- Username
- TheBigCahuna
- Date posted
- 4y ago
I actually broke down and cried earlier this week and just couldn’t take it anymore going through this alone. I told my mom and boyfriend. They’ve been very supportive and helping me through this
this was around late may, i was tired from these thoughts. i literally couldn’t eat nor function right and i decided to talk to them privately. i told them about hocd and what it does, going briefly into every little detail. i knew i was straight, but these thoughts annoyed me and kept whispering things into my head.. i just couldn’t. that’s when i learned that my dad suffers from harm ocd, anxiety, and ptsd. it was really hard for me to process as a daughter but we promised eachother to help one another. my mom thought that this was hormones because i’m still in development (i’m 16) and so did my dad. it did make sense since i was also on my period. it was a really rough talk because i didn’t want them to think that i was truly bi/gay. i reassured them that i love men and want to marry one but that my thoughts wouldn’t let me live in peace. they offered to take me to a psychologist but due to corona, our go to was closed since he tested positive. ever since then, they think that these thoughts left because i’m always smiling and actually in the moment. but what they don’t know is that i’m still at war with my brain, really trying to not lose my head in the process.
My family thinks I'm obsessed hypochondriac but I'm from Poland mental health is less important here than dumplings. I m actually 99% positive that my grandma had OCD and my mother has it but grandma past away few years ago and I never talked about it with her cause my OCD was fine when she was alive and my mom just doesnt want to listen shes very bad at listening and when I tell her to go to psychologist to solve her emotional problems she gets offended..... thank god for this app really.
It was like I wrote that post myself! I can totally relate with the mom situation
Hey guys! I wanna know, does anybody here has told someone close about their ocd? Because i just told my mom and even though she handled it very well i don’t know how i feel.
How open are you all about your ocd?
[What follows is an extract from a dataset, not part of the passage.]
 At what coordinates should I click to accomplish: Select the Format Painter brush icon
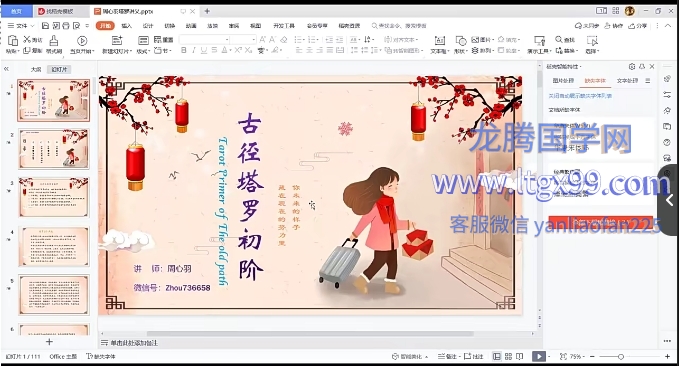[54, 41]
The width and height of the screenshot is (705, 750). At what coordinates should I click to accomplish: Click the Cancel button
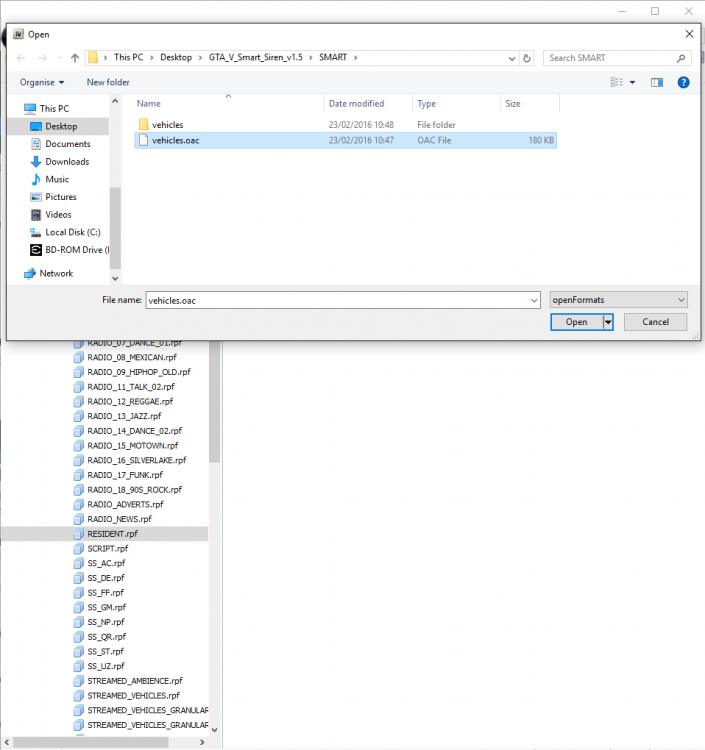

Do you ever tell anyone? Right now everyone at work thinks I’m perfectly happy and that everything in my world is great. When in reality everything is falling apart and I’m depressed. It’s so hard when someone makes a comment like “you’re so perfect” or “you’ve got your life so together” when they don’t know what you’re going through and what mental battles you have to fight literally every minute of every day. This is why I want to tell the people around me, but I’m also worried they won’t understand. Can anyone relate to this?
Has anyone else had trouble telling people about their OCD? I would like to help break the stigma about mental health and be a part of the change. But it is such an exhausting thing to even think about. Not only would it be difficult to tell people (even people I trust), but it would be even more difficult to have to explain to people what OCD really is (not just the stereotypes they have seen on TV). On top of that I keep thinking how do I even begin to explain the subtypes that I have experienced? I suppose I don't have to, but it helps to give some real depth for them to sink their teeth into; to really understand the difference between OCPD and OCD. I keep thinking if I can get through ERP (which I have recently done), then I can certainly share my disorder with others (well I cant be 100% certain...see what I did there?). I know I don't have to tell others about my OCD and I respect people who want to keep it private. I have for years. I just think that I would like to be confident, own it, and help others who are still figuring out about their own mental health struggles. I know many of my family and friends will be surprised to hear that I have OCD. So if you have any suggestions or anecdotes you would be willing to share that would be great. Thanks!